Ia dan keluarganya bisa menjalankan hidup jauh jauh lebih baik dari negara asalnya.
Selain Ali, ada pula Khatira Rezaie (18) asal Afganistan.
Ia sekolah di SMA Katholik Rex Mundi Manado juga.
Adiknya Tamana Rezaie (13) sekolah di SMP Pax Christie Manado.
Khatira dan adik serta ibunya datang di Manado empat tahun lalu.
Ayahnya sudah delapan tahun di Manado.
Saat ini Khatira duduk di Kelas XII IPA.
Di sekolah Khatira mengalami kendala bahasa, seperti Ali.
Namun Khatira bersyukur guru-guru mau membantunya dengan sabar.
Begitu pula teman-teman kelasnya yang juga membantunya.
Ali dan Khatira mengaku tak tahu sampai kapan mereka tinggal di Indonesia.

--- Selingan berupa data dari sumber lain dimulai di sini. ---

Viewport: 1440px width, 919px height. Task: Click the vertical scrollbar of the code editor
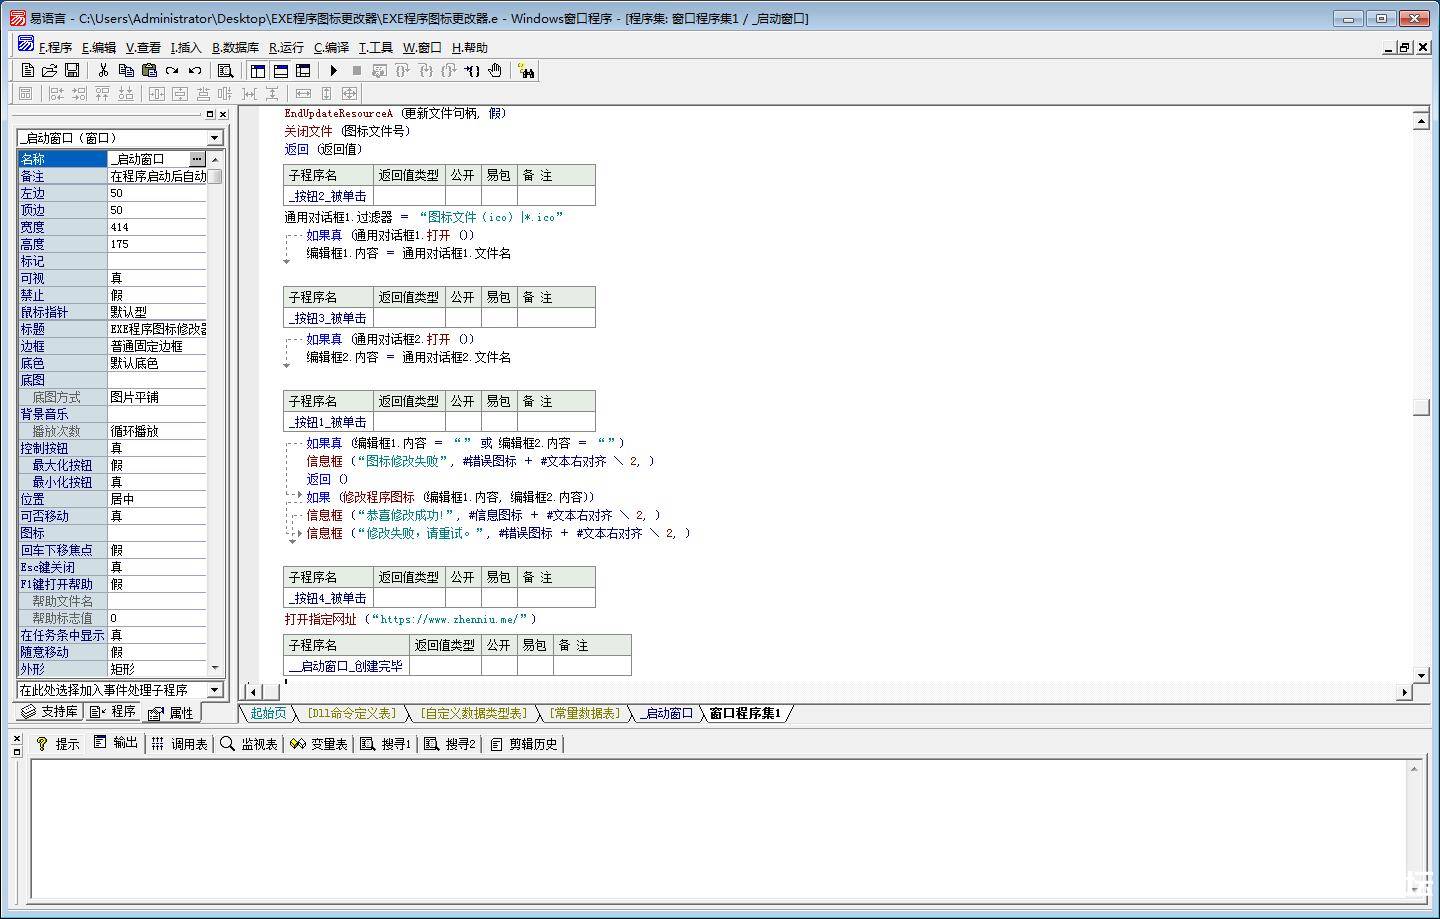(x=1422, y=400)
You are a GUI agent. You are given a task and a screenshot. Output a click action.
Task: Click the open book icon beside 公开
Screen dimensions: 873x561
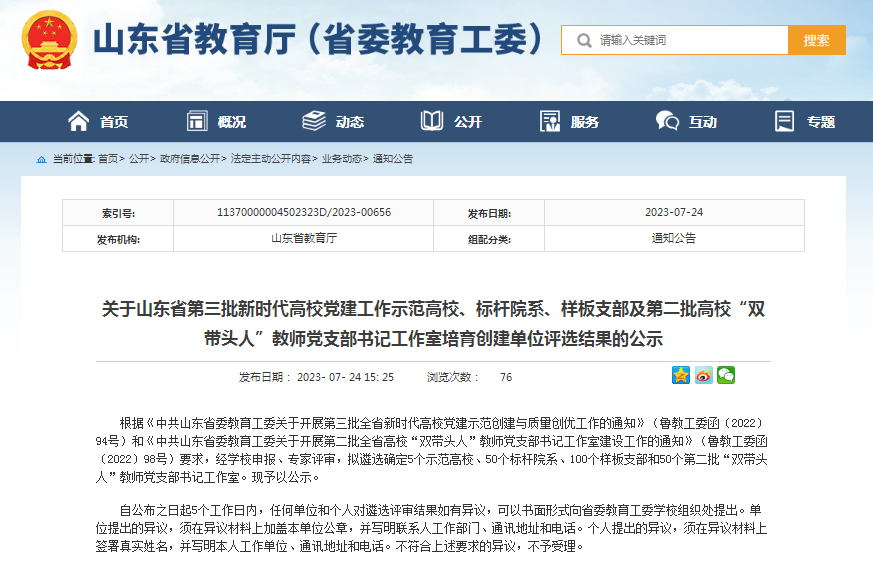[432, 121]
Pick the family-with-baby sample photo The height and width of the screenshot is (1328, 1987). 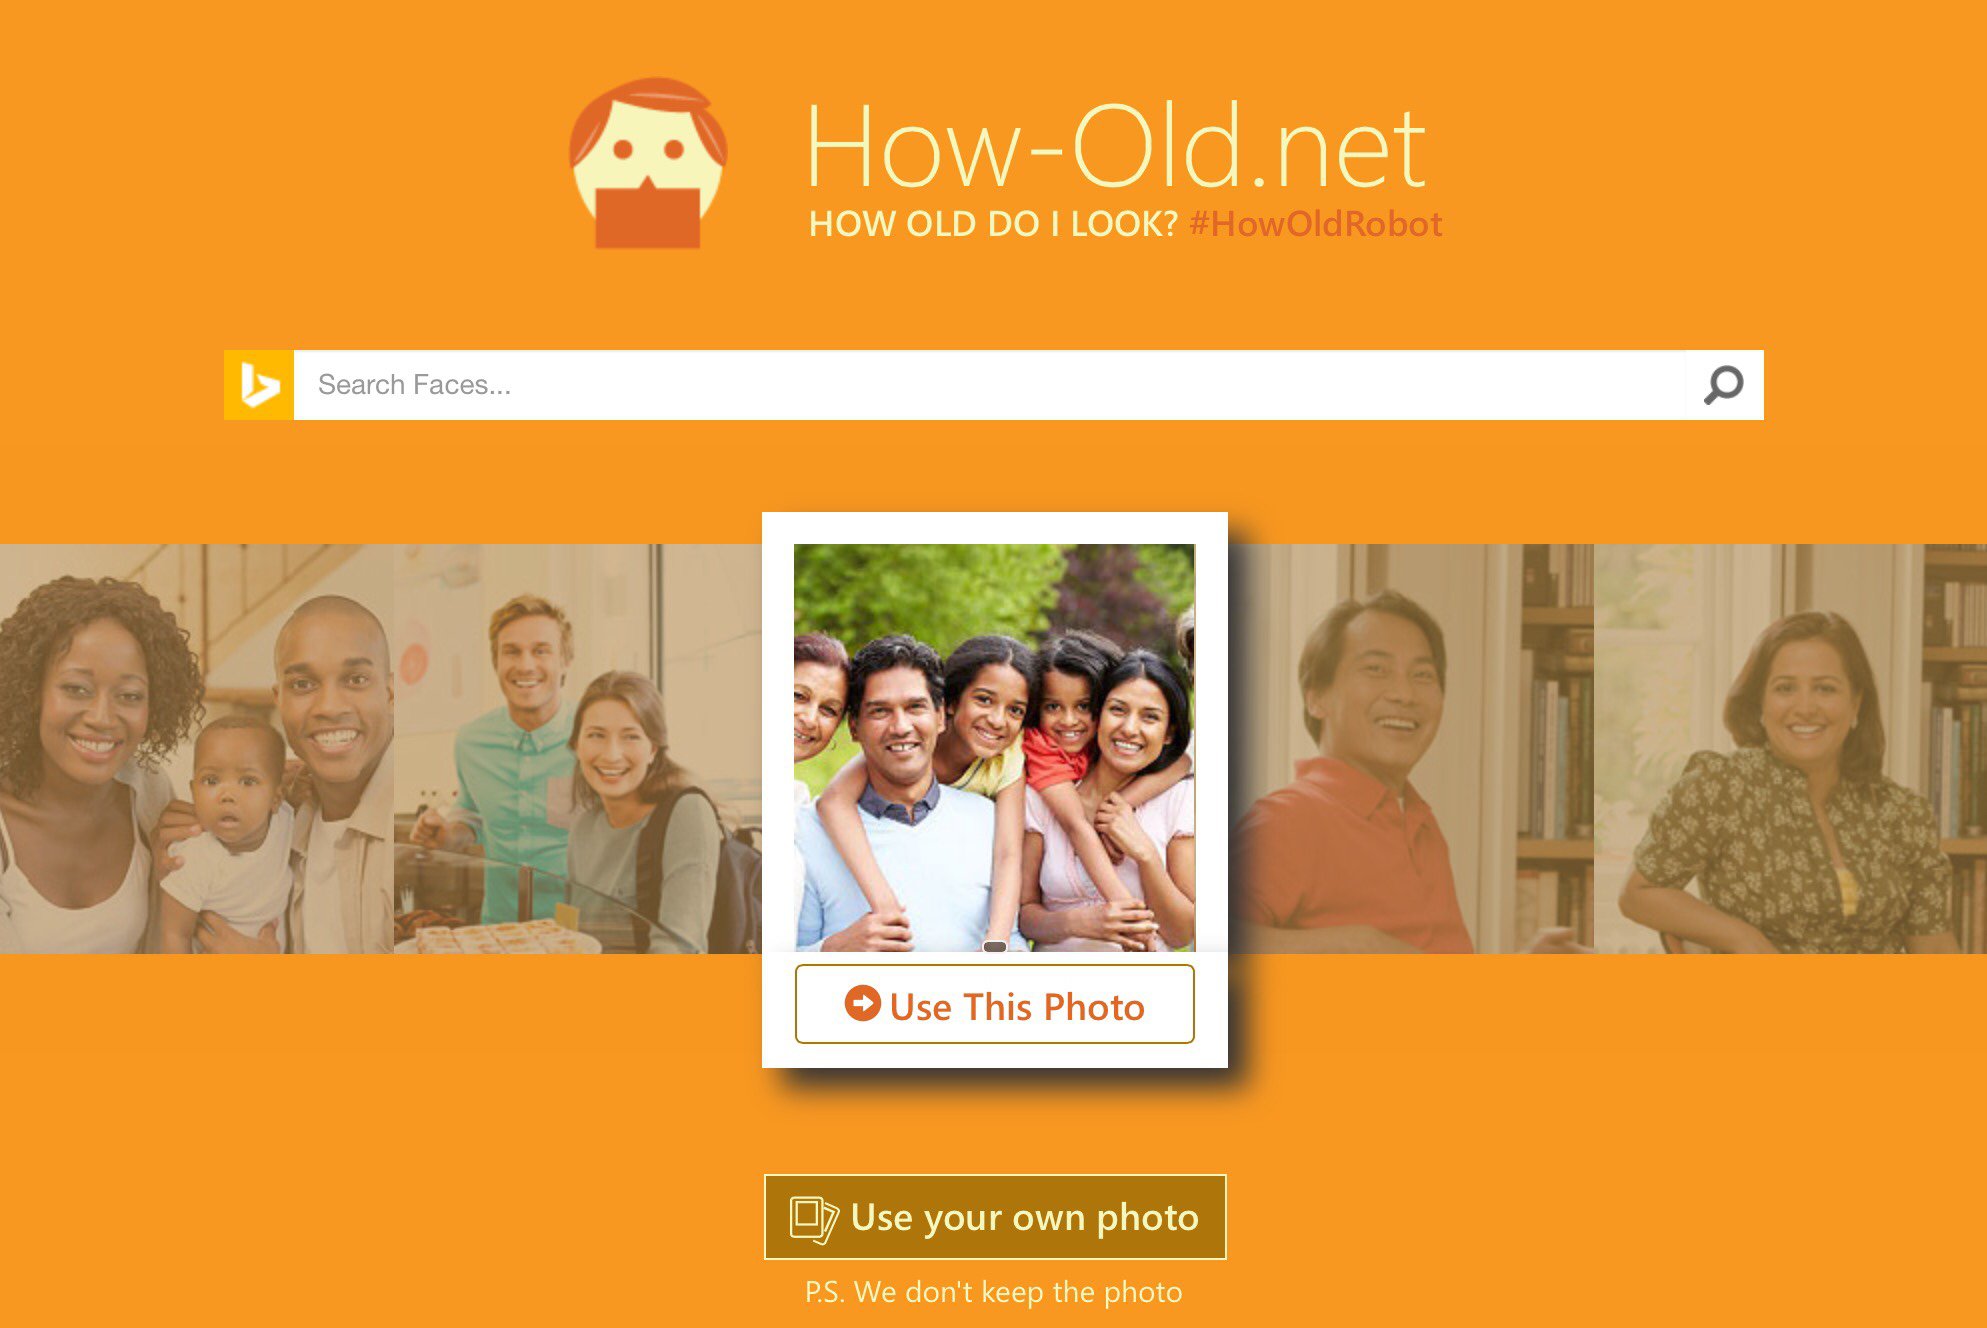coord(197,748)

Mereka berharap ada negara ketiga yang bisa menerima mereka untuk menetap dan mendapat kewarganegaraan.
Anak-anak pengungsi ini ada di bawah bimbingan Jesuit Refugee Service (JRS) Indonesia, yayasan Katolik yang memiliki perhatian dan kepedulian terhadap pengungsi.
Di Sulut JRS sudah ada sejak 2016 dan melayani di Rudenim Malendeng.
Program yayasan ini yakni melakukan kunjungan rutin, mendengarkan keluh kesah pengungsi, menjadi teman untuk berbagi.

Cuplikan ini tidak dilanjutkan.